● THINGS TO DO
(1) Please restate the passage on ruling elites starting with "Nonetheless, you would" and going on through "planet of ours?", substituting "ordinary people" for "humanity".
(2) Render this sentence from the passage on ruling elites into Spanish: "So much of what Washington did imagine in these last years proved laughable, even before this moment swept it away."

>> start PAGE EXCERPT

That the future remains - always - the land of the unknown
should offer us hope, not least because that's the bane of ruling elites who
want to, but never can, take possession of it.
Nonetheless, you would expect that
a ruling elite, observing such
earth-shaking developments, might rethink its situation, as should the rest
of us. After all, if humanity can suddenly rouse itself this way in the face
of the armed power of state after state, then what's really possible on this
planet of ours?
Seeing such scenes repeatedly, who wouldn’t rethink the basics? Who wouldn’t
feel the urge to reimaging our world?
Let me offer as my nominee of choice not various desperate or dying Middle
Eastern regimes, but Washington.
Life in the Echo
Chamber
So much of what Washington did imagine in these last years proved laughable,
even before this moment swept it away.
Just take any old phrase from
the
Bush years. How about “You’re either with us or against us”?
What’s striking
is how little it means today.
Looking back on Washington’s
desperately
mistaken assumptions about how our globe works, this might seem like the
perfect moment to show some humility in the face of what nobody could have
predicted.

>> end PAGE EXCERPT
>> start SOURCE MATERIAL

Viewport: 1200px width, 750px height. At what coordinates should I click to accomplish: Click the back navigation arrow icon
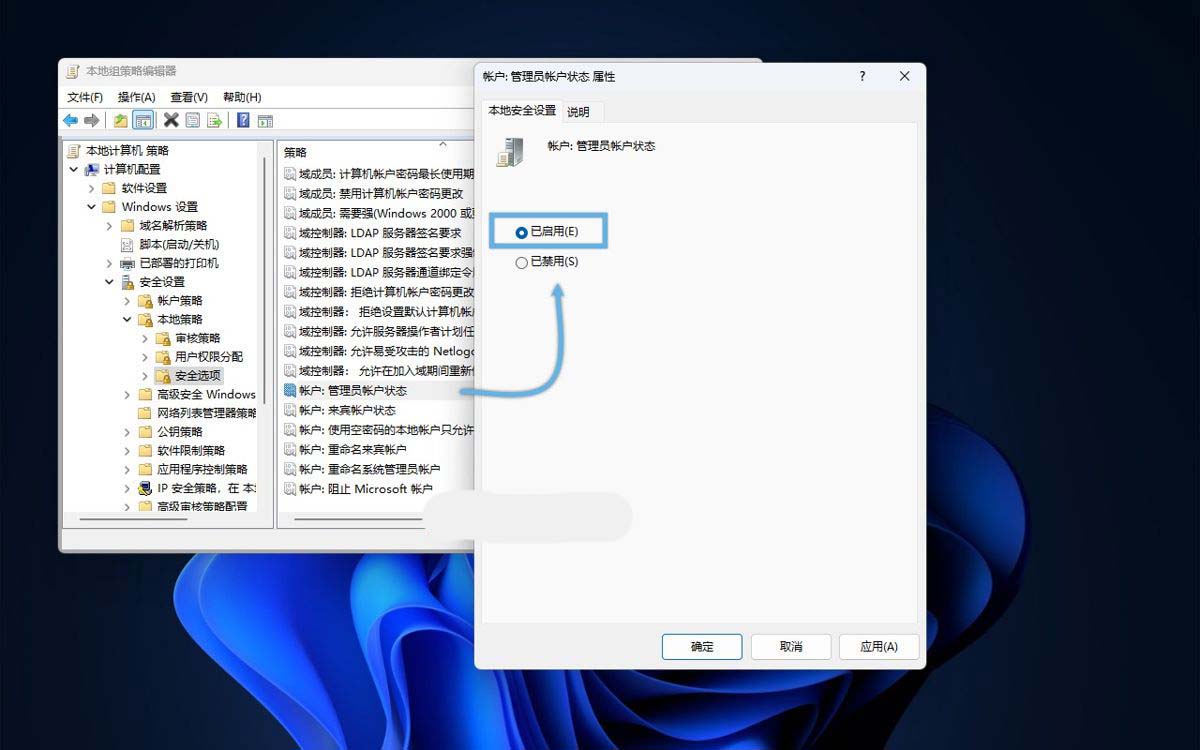click(x=70, y=120)
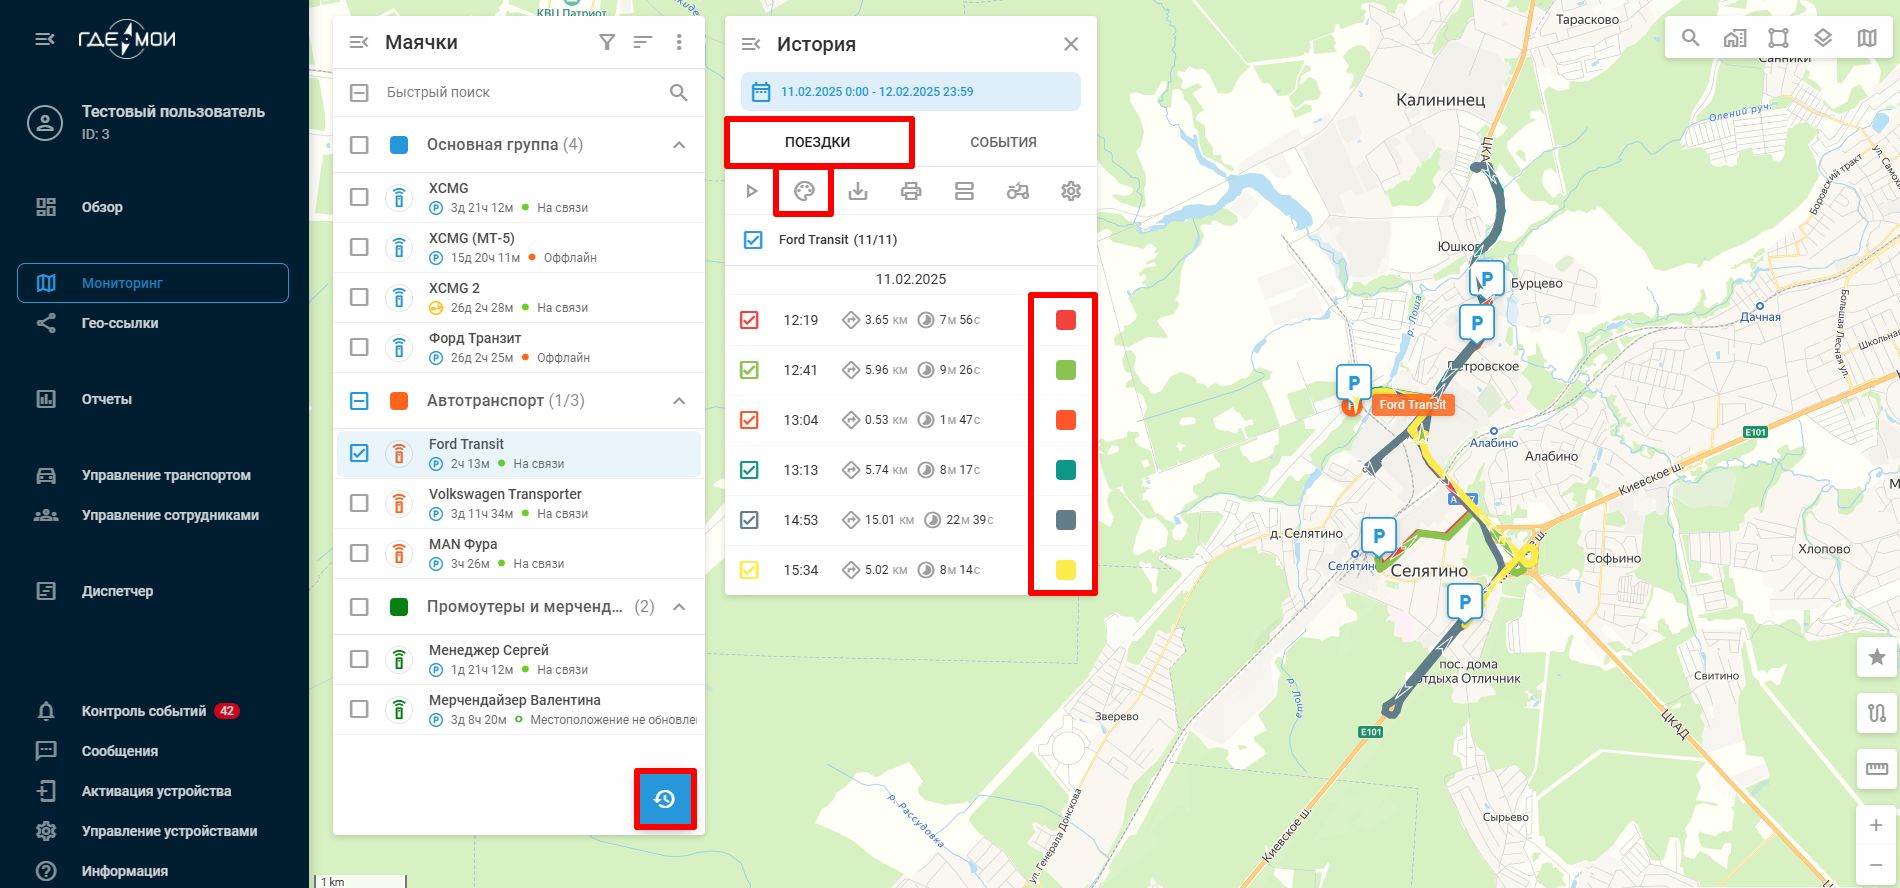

>> end SOURCE MATERIAL

● THE RESPONSES
(1)
Nonetheless, you would expect that
a ruling elite, observing such
earth-shaking developments, might rethink its situation, as should the rest
of us. After all, if ordinary people can suddenly rouse itself this way in the face
of the armed power of state after state, then what's really possible on this
planet of ours?

(2) Gran parte de lo que Washington sí imaginó en estos últimos años resultó risible, incluso antes de que este momento lo barriera.